Dr Nisar said the deceased had no history of travel or contact with any positive case of novel coronavirus.
“This is significant because it means it is possible that the infection is spreading untraced in the local community,” he said adding that “it is also possible patient contracted the virus from someone who brought the infection back from another country.”
“But, at this time, the deceased exposure is unknown,” Dr Nisar said.
“We believe this to be a case of community transmission,” he added.
Dr Nisar said community transmission means when a person contracts the virus from an unknown source. The individual picks up the infection without having travelled to countries where the virus is circulating or having been in contact with a confirmed case.

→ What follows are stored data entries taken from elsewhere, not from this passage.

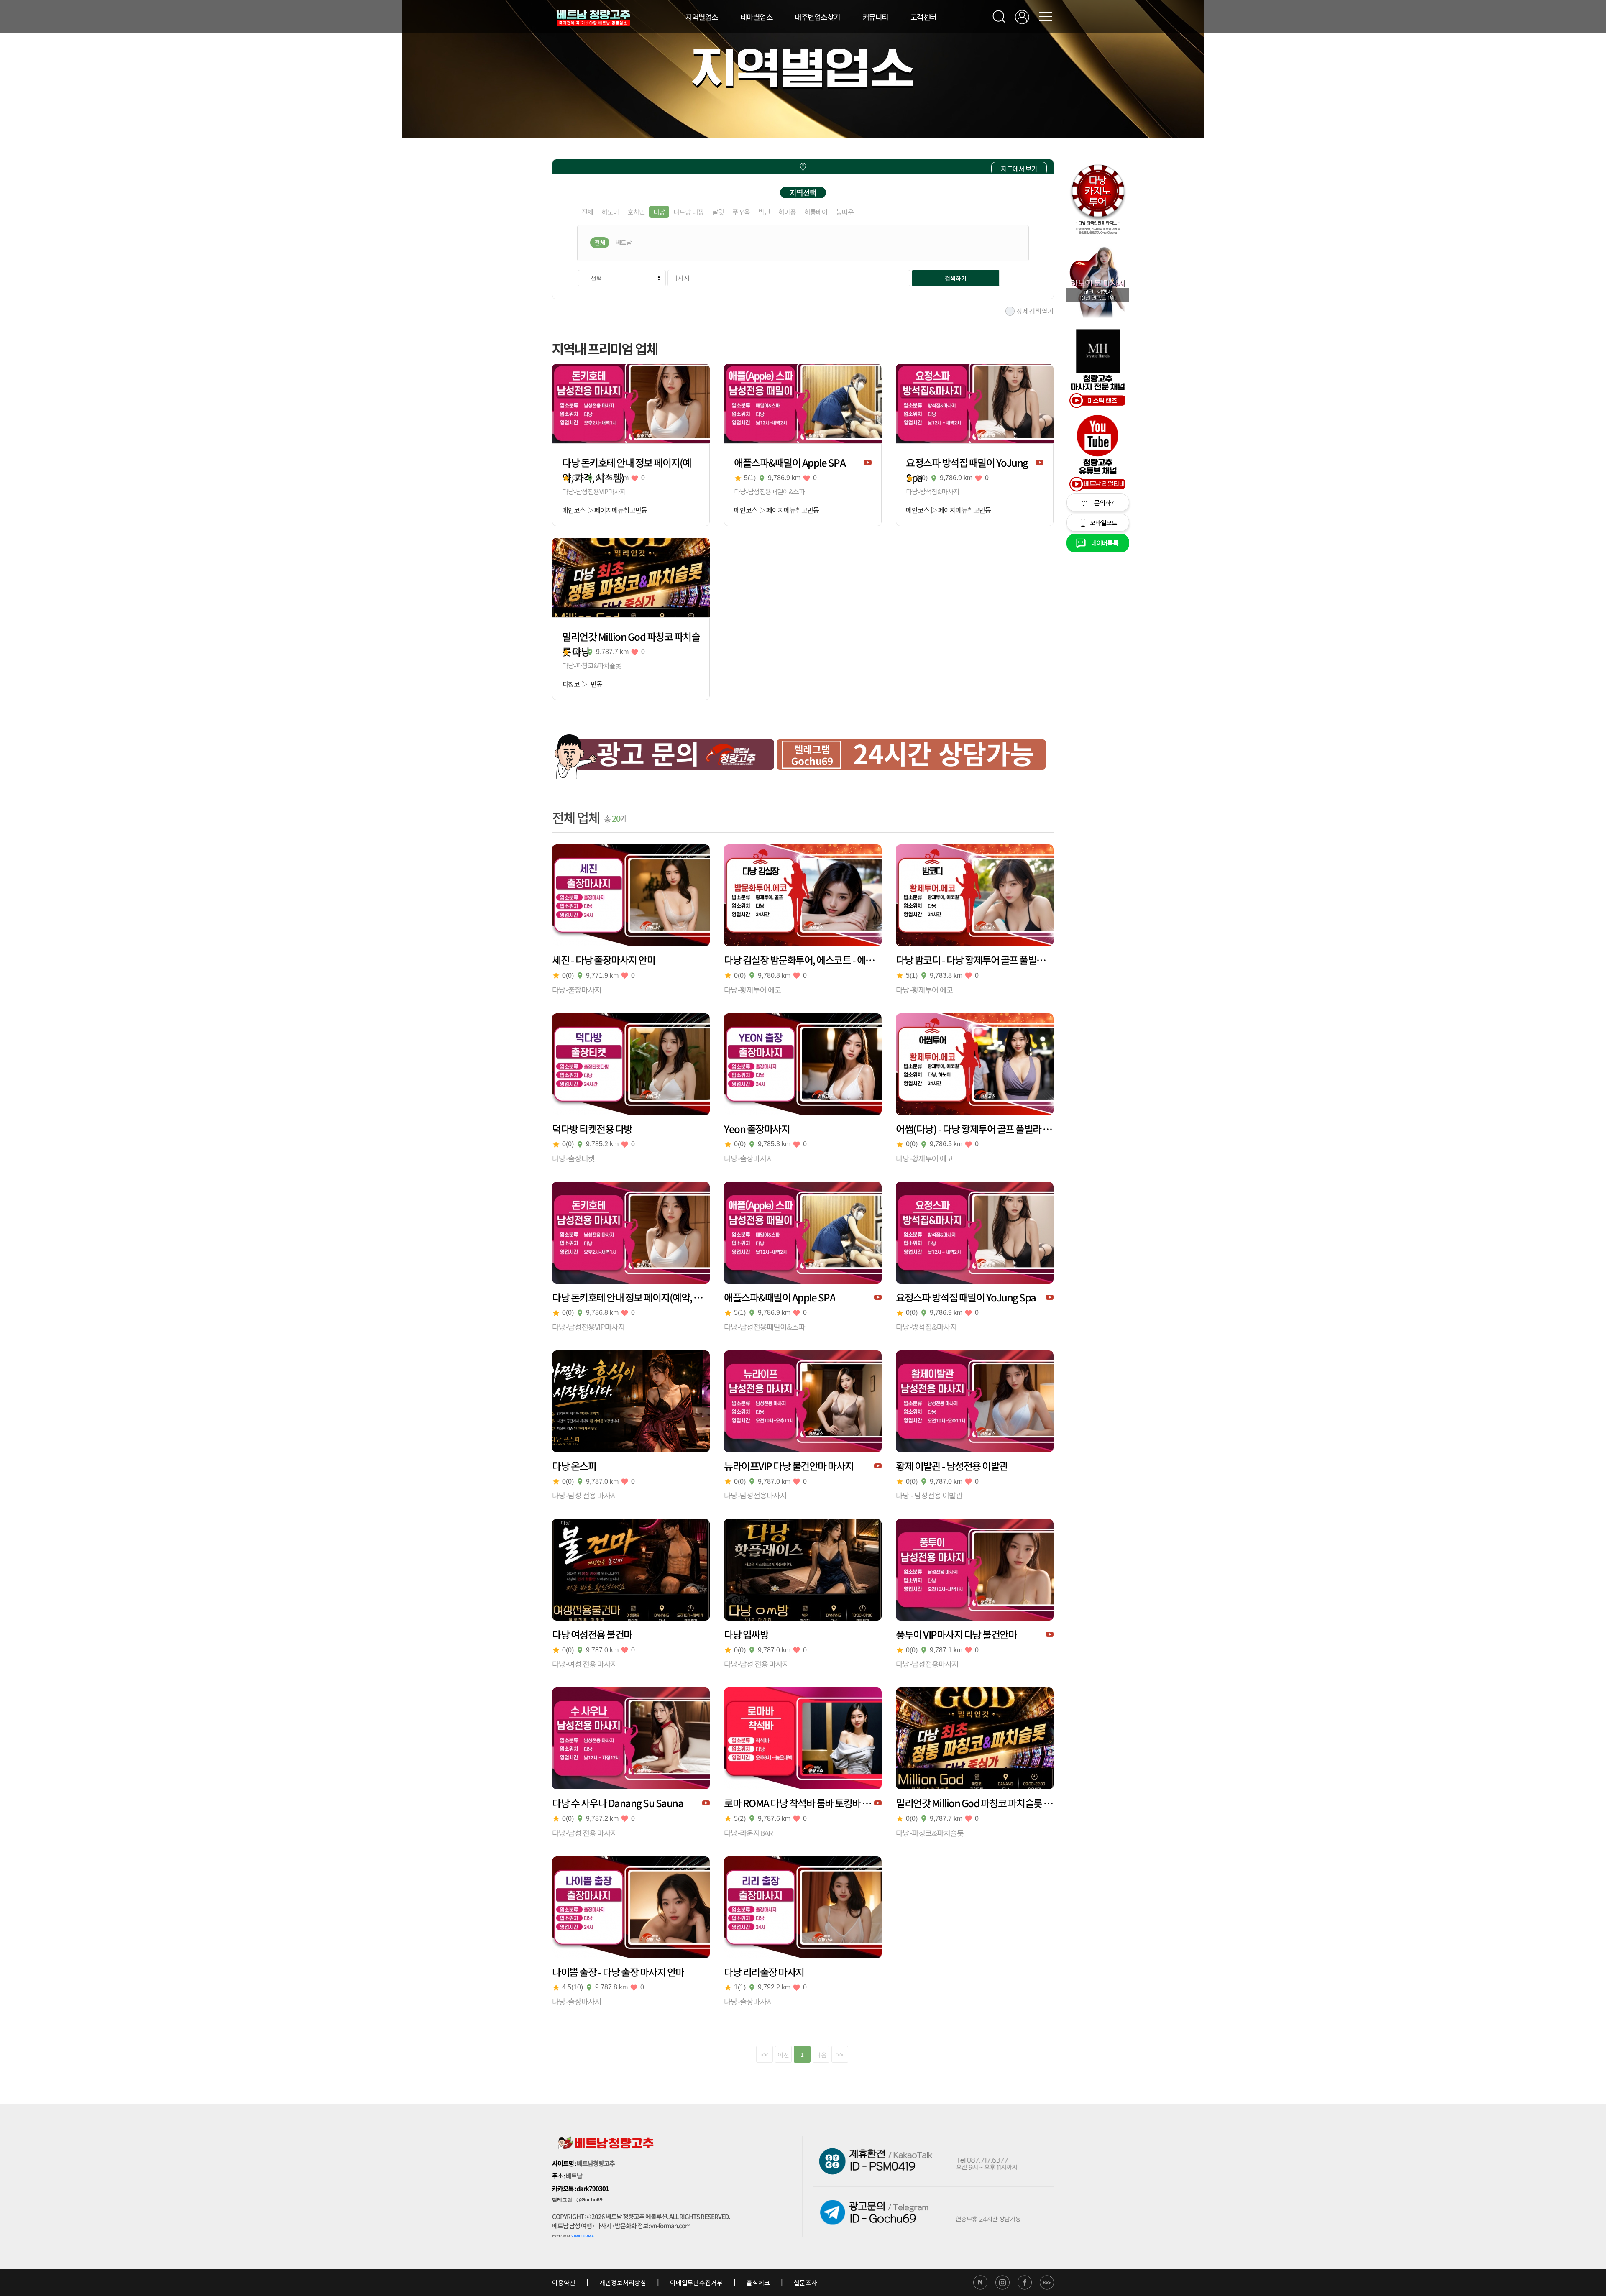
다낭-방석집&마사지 (932, 491)
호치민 (636, 212)
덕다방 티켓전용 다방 (592, 1128)
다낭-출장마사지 (576, 989)
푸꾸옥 (741, 212)
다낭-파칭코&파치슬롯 (591, 665)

He said the need of the hour is swifter and wider testing that should not be limited to those who travelled abroad or their direct contacts.
“This would be important for determining if there is an actual burden of community transmission that would allow us to take the right decision regarding our response going forward.”
“The testing should be available for people who have severe respiratory illness and hospitalized patients with pneumonia irrespective of history of travel or contact.”
“Right now, we have a very restrictive testing criterion.
While the testing rate in South Korea is 6,931 tests per one million people, the testing rate in India is just 18 tests per million people,” said Dr Nisar.